What to work on:
What you return must match every record word for word.

Record set:
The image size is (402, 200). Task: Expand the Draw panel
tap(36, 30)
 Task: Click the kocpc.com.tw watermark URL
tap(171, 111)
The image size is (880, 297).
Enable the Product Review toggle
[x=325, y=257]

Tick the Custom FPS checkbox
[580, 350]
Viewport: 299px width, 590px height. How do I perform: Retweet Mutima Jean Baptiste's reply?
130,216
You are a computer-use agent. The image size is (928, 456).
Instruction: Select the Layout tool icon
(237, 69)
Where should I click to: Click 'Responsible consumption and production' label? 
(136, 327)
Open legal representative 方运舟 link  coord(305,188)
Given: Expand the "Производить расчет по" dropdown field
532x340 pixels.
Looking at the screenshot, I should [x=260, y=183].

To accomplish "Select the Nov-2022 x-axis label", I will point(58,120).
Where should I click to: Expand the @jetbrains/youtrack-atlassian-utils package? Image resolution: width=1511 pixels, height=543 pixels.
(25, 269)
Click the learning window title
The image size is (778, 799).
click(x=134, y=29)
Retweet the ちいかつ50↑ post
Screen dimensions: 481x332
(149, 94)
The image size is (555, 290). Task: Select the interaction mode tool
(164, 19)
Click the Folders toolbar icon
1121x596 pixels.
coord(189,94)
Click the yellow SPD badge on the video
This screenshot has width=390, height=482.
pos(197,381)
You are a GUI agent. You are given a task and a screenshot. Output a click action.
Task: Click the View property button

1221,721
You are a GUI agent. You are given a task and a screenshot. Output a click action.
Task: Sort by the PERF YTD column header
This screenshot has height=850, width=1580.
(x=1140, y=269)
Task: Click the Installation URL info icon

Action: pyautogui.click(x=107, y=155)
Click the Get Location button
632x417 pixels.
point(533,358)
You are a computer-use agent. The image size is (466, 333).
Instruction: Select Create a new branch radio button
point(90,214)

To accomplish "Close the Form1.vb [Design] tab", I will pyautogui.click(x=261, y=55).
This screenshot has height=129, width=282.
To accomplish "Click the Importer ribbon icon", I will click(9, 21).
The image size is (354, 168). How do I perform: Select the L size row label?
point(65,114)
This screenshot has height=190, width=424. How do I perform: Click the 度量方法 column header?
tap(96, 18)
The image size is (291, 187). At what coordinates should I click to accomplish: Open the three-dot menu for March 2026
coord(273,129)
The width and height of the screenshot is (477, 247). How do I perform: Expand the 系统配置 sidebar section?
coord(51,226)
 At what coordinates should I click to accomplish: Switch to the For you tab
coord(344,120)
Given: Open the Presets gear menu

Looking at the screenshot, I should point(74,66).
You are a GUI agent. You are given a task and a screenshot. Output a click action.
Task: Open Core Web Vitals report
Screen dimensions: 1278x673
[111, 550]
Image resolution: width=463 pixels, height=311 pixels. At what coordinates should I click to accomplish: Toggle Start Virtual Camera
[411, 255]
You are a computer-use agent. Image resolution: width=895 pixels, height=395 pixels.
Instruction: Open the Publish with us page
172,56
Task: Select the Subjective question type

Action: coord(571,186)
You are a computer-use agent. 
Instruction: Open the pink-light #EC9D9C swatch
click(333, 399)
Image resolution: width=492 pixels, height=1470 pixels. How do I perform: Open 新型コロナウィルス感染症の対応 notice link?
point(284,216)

Result of the exercise:
The image size is (402, 200). Task: Expand the Draw panel
tap(36, 30)
 Task: Click the kocpc.com.tw watermark URL
tap(171, 111)
The image size is (880, 297).
Enable the Product Review toggle
[x=325, y=257]

Tick the Custom FPS checkbox
[580, 350]
Viewport: 299px width, 590px height. How do I perform: Retweet Mutima Jean Baptiste's reply?
130,216
You are a computer-use agent. The image size is (928, 456).
Instruction: Select the Layout tool icon
(237, 69)
Where should I click to: Click 'Responsible consumption and production' label? 
(136, 327)
Open legal representative 方运舟 link  coord(305,188)
Given: Expand the "Производить расчет по" dropdown field
532x340 pixels.
Looking at the screenshot, I should [x=260, y=183].

To accomplish "Select the Nov-2022 x-axis label", I will point(58,120).
Where should I click to: Expand the @jetbrains/youtrack-atlassian-utils package? Image resolution: width=1511 pixels, height=543 pixels.
(25, 269)
Click the learning window title
The image size is (778, 799).
click(x=134, y=29)
Retweet the ちいかつ50↑ post
Screen dimensions: 481x332
(149, 94)
The image size is (555, 290). Task: Select the interaction mode tool
(164, 19)
Click the Folders toolbar icon
1121x596 pixels.
coord(189,94)
Click the yellow SPD badge on the video
This screenshot has width=390, height=482.
pos(197,381)
You are a GUI agent. You are given a task and a screenshot. Output a click action.
Task: Click the View property button

1221,721
You are a GUI agent. You are given a task and a screenshot. Output a click action.
Task: Sort by the PERF YTD column header
This screenshot has height=850, width=1580.
(x=1140, y=269)
Task: Click the Installation URL info icon

Action: pyautogui.click(x=107, y=155)
Click the Get Location button
632x417 pixels.
point(533,358)
You are a computer-use agent. The image size is (466, 333).
Instruction: Select Create a new branch radio button
point(90,214)

To accomplish "Close the Form1.vb [Design] tab", I will pyautogui.click(x=261, y=55).
This screenshot has height=129, width=282.
To accomplish "Click the Importer ribbon icon", I will click(9, 21).
The image size is (354, 168). How do I perform: Select the L size row label?
point(65,114)
This screenshot has height=190, width=424. How do I perform: Click the 度量方法 column header?
tap(96, 18)
The image size is (291, 187). At what coordinates should I click to accomplish: Open the three-dot menu for March 2026
coord(273,129)
The width and height of the screenshot is (477, 247). How do I perform: Expand the 系统配置 sidebar section?
coord(51,226)
 At what coordinates should I click to accomplish: Switch to the For you tab
coord(344,120)
Given: Open the Presets gear menu

Looking at the screenshot, I should point(74,66).
You are a GUI agent. You are given a task and a screenshot. Output a click action.
Task: Open Core Web Vitals report
Screen dimensions: 1278x673
[111, 550]
Image resolution: width=463 pixels, height=311 pixels. At what coordinates should I click to accomplish: Toggle Start Virtual Camera
[411, 255]
You are a computer-use agent. Image resolution: width=895 pixels, height=395 pixels.
Instruction: Open the Publish with us page
172,56
Task: Select the Subjective question type

Action: coord(571,186)
You are a computer-use agent. 
Instruction: Open the pink-light #EC9D9C swatch
click(333, 399)
Image resolution: width=492 pixels, height=1470 pixels. How do I perform: Open 新型コロナウィルス感染症の対応 notice link?
point(284,216)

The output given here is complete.